== 提示文 ==
___

上野動物園の外観(画像:(C)Google)



 現在、日本国内には上野動物園のほか、王子動物園(兵庫県神戸市)、アドベンチャーワールド(和歌山県白浜町)でジャイアントパンダが飼育・展示されています。

 繁殖を目的にしているため、原則的にジャイアントパンダはつがいで貸し出されます。国内3園のパンダもつがいで来園しましたが、王子動物園では2010(平成22)年にオスが病死。その後、新しいオスは来園していません。現在、メスの「タンタン」が1頭で飼育・展示されている状況です。

 上野動物園のシャンシャン同様に、王子動物園のタンタンも帰国が決まっています。また、シャンシャンの父母であるリーリーとシンシンも2021年2月にレンタルの期限を迎えます。リーリーとシンシンは、ともに15歳。新しい子パンダの誕生は望み薄です。

 このままだと、数年のうちに国内からパンダを見る機会が大幅に減少することが見込まれています。シャンシャンの帰国日は迫っており、新たなパンダをどうするのかといった悩ましい問題に直面しています。

9月8日公開予定の屋外パンダ舎

 そうした課題はありますが、このほど上野動物園は放飼場(ほうしじょう)となる屋外パンダ舎を新設しました。

 新しいパンダ舎は新型コロナウイルスの影響から工期に狂いが生じましたが、9月8日(火)にお披露目される予定です。新パンダ舎には、リーリーとシンシンが引っ越しをします。

 引っ越しは、動物にとって負荷の大きな作業です。ストレスを減らすため、上野動物園はいったん展示を休止。事前に習熟期間を設けます。習熟期間中は展示を中止するため、来園者は動物の姿を見ることができません。

 帰国が迫ったシャンシャンは、少しでも多く展示期間を確保し、たくさんの来園者に見てもらえるようにするといった配慮から引っ越しをしません。引き続き、現在のパンダ舎で飼育・展示されます。

___

[保存済みの記録]
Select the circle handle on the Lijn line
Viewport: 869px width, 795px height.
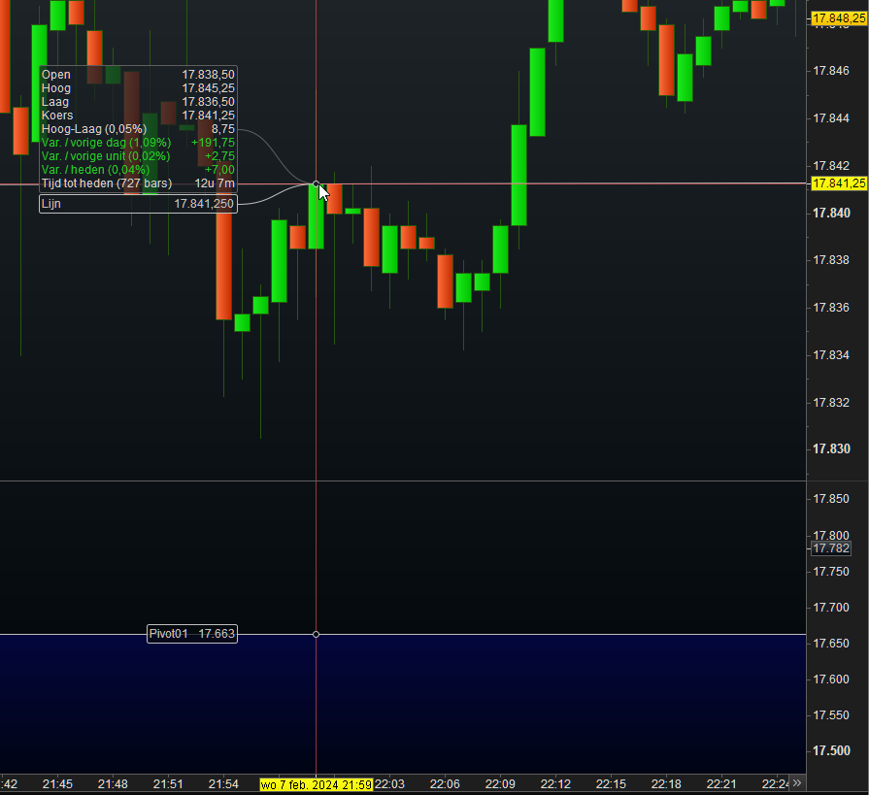316,183
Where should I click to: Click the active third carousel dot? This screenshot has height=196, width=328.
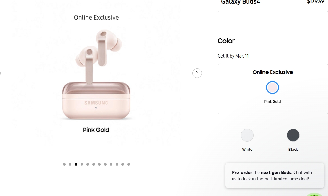(x=76, y=164)
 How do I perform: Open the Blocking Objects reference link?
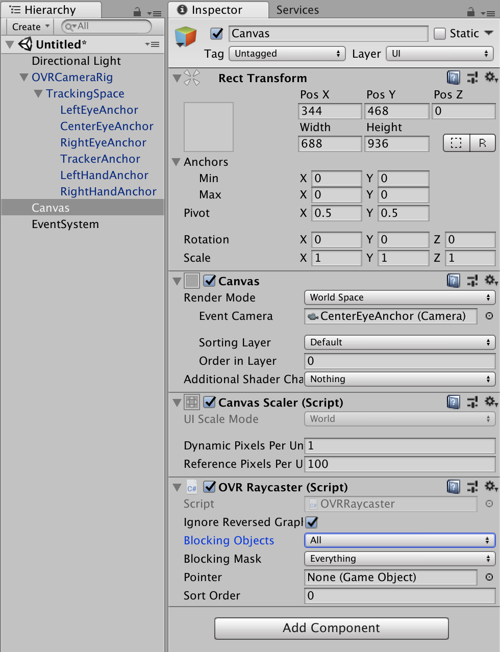click(229, 540)
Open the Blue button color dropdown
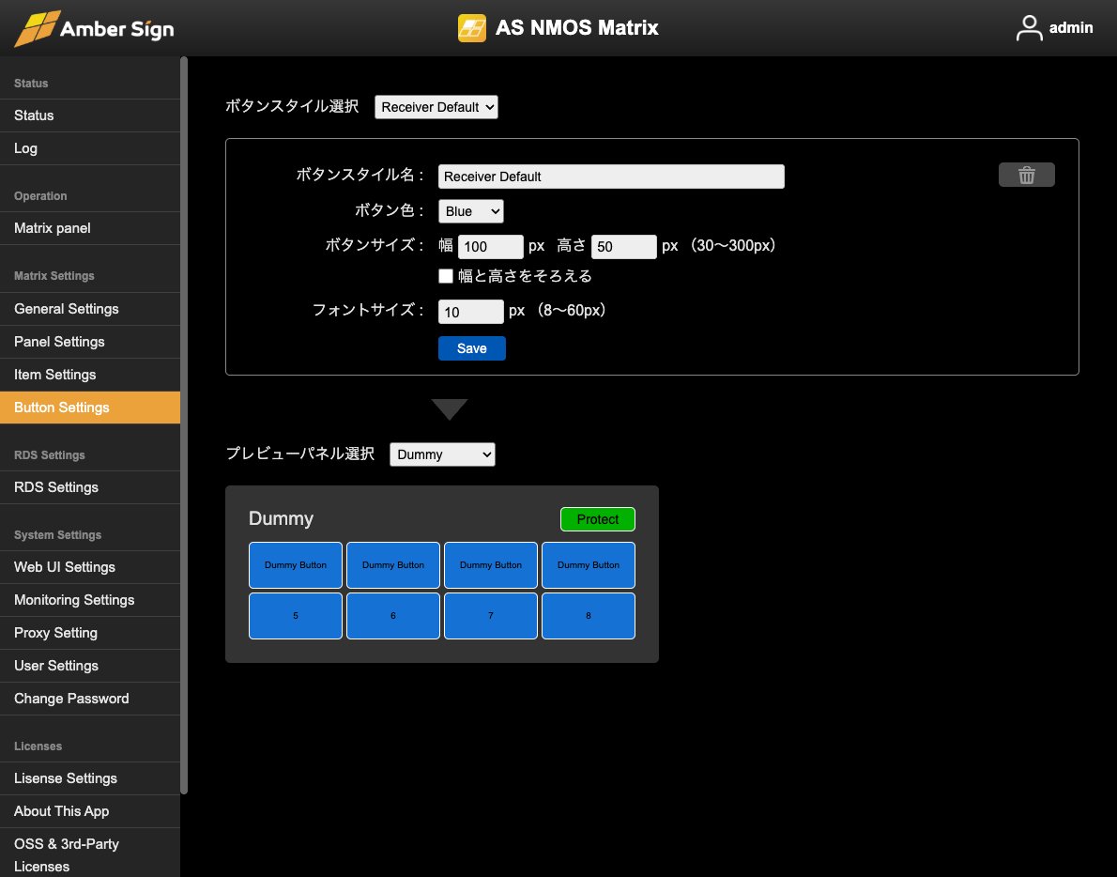This screenshot has height=877, width=1117. [x=470, y=211]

___

== 課題 ==
1. パンダの文章のうち「繁殖を目的にしているため」で始まる段落を、主な事実を残して箇条書きで短くまとめなさい。
2. パンダの文章の最後の文に続けて、その先を書きなさい。
これらの行は参照しなくてよい。

== 解答 ==
1.
- ジャイアントパンダは繁殖が目的のため、原則としてつがいで貸し出される。
- 国内3園のパンダもつがいで来園した。
- 王子動物園では2010年にオスが病死し、その後新しいオスは来園していない。
- 現在、王子動物園ではメスの「タンタン」が1頭で飼育・展示されている。

2.
期限いっぱいまで観覧できるとは限らない

 現在、シャンシャンに替わる新たなパンダが来園する予定はありません。

 シャンシャンの返還期限は2020年12月31日までになっていますが、移送の準備やシャンシャンの体調を考慮する必要もあるため、期限いっぱいまで観覧できるとは限りません。早めに展示を切り上げる可能性もあるのです。

 フィーバーに沸いた誕生から3年。誰もが名残惜しい気持ちを抱きますが、間もなくお別れのときを迎えます。

 一方、リーリーとシンシンの引っ越し先となる新しいパンダ舎は屋外にあり、これまでの屋内パンダ舎とは展示方法が異なります。ガラス越しの展示ではなくなったこともあり、来園者とパンダとの距離感は縮まります。その愛くるしさをいっそう感じやすくなるでしょう。

 新しいパンダ舎は、パンダの生育地とされている中国・四川省の山岳地帯をイメージしたもので、「パンダのもり」と命名されました。名前の通り、新パンダ舎は木や岩が配置されて、緑豊かな森を再現しています。

 新型コロナウイルスの影響から、上野動物園は2月末から休園していました。6月23日(火)から制限を設けて再開園しましたが、現在も1日の入場者数を約5000人までに入園を制限しています。